(Lines for locating displayed items)
-.-.-
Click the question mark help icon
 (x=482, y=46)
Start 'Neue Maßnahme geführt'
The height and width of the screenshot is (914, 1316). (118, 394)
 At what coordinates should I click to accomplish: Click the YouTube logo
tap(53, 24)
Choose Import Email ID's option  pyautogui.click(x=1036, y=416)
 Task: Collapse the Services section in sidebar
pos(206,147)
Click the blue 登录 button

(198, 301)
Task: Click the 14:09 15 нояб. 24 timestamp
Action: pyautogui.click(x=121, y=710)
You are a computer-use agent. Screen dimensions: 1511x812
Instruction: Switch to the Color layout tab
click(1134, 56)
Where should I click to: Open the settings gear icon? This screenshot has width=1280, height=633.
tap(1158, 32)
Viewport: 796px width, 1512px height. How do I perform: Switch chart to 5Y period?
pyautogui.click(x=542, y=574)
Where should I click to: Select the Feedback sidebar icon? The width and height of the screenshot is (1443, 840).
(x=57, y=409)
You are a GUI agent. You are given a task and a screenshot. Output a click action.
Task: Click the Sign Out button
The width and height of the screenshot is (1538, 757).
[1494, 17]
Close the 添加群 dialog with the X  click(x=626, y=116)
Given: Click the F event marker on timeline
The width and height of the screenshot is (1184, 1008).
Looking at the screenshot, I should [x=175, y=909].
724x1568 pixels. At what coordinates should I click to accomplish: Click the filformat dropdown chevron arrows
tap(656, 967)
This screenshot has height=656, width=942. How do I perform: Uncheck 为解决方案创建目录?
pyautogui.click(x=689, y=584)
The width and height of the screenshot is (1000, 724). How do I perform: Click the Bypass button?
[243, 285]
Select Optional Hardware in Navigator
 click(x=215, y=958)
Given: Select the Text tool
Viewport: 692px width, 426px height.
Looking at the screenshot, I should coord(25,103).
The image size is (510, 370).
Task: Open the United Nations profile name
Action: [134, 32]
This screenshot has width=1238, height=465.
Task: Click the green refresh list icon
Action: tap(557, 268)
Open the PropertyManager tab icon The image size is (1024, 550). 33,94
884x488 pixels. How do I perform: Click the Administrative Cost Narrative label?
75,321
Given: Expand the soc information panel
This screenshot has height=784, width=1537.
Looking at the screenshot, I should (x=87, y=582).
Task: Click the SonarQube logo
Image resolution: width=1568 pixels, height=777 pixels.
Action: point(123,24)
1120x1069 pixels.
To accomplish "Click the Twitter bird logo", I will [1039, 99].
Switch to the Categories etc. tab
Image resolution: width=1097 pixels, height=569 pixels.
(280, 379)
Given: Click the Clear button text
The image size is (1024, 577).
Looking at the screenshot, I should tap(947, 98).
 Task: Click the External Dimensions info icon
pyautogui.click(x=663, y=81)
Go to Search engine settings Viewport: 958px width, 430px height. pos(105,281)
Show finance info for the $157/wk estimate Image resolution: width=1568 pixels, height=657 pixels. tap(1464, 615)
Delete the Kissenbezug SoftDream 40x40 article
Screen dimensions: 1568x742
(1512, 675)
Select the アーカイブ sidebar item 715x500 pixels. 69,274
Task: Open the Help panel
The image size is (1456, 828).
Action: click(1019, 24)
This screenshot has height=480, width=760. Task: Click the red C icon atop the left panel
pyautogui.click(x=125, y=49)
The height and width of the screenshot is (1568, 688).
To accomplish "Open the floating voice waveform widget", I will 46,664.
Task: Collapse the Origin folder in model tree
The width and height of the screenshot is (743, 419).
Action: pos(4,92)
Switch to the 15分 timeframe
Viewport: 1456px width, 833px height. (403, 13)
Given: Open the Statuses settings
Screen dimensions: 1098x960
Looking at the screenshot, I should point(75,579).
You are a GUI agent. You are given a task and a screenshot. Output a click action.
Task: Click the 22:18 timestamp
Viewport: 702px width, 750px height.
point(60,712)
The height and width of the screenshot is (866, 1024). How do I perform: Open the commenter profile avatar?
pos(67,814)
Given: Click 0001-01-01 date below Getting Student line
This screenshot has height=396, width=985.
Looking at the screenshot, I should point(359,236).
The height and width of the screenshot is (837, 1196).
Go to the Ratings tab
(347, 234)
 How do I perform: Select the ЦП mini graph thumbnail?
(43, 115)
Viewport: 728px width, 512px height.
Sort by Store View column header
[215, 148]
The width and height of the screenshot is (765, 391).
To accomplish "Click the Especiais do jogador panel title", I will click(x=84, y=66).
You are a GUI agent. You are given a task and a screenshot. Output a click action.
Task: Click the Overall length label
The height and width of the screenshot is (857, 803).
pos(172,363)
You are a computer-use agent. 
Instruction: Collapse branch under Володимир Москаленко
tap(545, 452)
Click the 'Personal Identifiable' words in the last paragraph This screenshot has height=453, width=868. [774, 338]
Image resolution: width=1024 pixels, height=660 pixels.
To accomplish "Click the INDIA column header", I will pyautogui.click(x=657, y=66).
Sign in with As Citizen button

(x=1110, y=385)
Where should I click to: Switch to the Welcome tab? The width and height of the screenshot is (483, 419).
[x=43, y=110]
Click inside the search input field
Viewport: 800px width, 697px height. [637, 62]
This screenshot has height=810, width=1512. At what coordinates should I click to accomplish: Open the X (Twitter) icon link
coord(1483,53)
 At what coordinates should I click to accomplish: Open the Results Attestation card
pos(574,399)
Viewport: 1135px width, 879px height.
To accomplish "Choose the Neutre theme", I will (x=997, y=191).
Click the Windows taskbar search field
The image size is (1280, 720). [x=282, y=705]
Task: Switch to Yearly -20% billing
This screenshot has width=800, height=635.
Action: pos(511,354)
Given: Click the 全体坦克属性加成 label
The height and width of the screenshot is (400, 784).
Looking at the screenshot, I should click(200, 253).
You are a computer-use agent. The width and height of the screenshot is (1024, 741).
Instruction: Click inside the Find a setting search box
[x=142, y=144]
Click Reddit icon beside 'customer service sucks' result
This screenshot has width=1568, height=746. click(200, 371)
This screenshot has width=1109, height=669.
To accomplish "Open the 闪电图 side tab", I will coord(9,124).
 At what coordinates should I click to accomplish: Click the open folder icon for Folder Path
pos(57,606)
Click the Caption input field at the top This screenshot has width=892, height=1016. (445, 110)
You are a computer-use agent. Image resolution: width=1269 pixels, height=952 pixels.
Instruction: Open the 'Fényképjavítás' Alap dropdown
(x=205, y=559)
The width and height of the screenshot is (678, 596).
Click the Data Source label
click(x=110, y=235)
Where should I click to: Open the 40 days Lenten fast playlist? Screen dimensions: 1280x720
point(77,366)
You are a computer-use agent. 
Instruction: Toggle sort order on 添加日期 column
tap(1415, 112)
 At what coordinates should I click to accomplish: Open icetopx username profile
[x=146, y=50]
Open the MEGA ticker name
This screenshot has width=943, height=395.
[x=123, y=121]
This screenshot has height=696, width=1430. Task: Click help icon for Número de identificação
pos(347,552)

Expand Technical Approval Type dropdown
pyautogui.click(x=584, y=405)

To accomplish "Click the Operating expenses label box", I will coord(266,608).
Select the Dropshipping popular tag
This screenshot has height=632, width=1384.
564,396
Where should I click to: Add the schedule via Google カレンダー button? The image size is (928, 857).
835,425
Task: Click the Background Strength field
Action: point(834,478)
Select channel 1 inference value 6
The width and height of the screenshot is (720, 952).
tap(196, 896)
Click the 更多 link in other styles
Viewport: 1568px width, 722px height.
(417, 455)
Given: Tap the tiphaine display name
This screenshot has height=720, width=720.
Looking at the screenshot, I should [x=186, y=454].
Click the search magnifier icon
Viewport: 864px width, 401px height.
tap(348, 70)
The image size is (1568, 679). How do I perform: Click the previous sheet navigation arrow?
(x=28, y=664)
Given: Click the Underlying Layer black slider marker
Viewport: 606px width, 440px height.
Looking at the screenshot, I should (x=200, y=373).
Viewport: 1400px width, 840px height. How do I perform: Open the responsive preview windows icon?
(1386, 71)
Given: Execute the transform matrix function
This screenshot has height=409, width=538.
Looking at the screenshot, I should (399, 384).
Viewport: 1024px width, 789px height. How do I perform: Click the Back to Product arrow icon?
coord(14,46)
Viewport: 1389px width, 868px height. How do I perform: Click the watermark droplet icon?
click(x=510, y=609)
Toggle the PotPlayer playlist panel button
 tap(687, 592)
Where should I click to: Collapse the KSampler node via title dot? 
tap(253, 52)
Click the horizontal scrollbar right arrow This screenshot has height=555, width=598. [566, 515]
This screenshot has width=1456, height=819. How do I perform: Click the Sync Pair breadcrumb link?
-.-.-
→ YOUR TASK
Rewrite the lines from the line with "Given: Tap the tiphaine display name" to the line with "tap(687, 592)", inclusive, as a JSON list of strings, one string per line.

→ TASK RESULT
[
  "Given: Tap the tiphaine display name",
  "This screenshot has height=720, width=720.",
  "Looking at the screenshot, I should [x=186, y=454].",
  "Click the search magnifier icon",
  "Viewport: 864px width, 401px height.",
  "tap(348, 70)",
  "The image size is (1568, 679). How do I perform: Click the previous sheet navigation arrow?",
  "(x=28, y=664)",
  "Given: Click the Underlying Layer black slider marker",
  "Viewport: 606px width, 440px height.",
  "Looking at the screenshot, I should (x=200, y=373).",
  "Viewport: 1400px width, 840px height. How do I perform: Open the responsive preview windows icon?",
  "(1386, 71)",
  "Given: Execute the transform matrix function",
  "This screenshot has height=409, width=538.",
  "Looking at the screenshot, I should (399, 384).",
  "Viewport: 1024px width, 789px height. How do I perform: Click the Back to Product arrow icon?",
  "coord(14,46)",
  "Viewport: 1389px width, 868px height. How do I perform: Click the watermark droplet icon?",
  "click(x=510, y=609)",
  "Toggle the PotPlayer playlist panel button",
  " tap(687, 592)"
]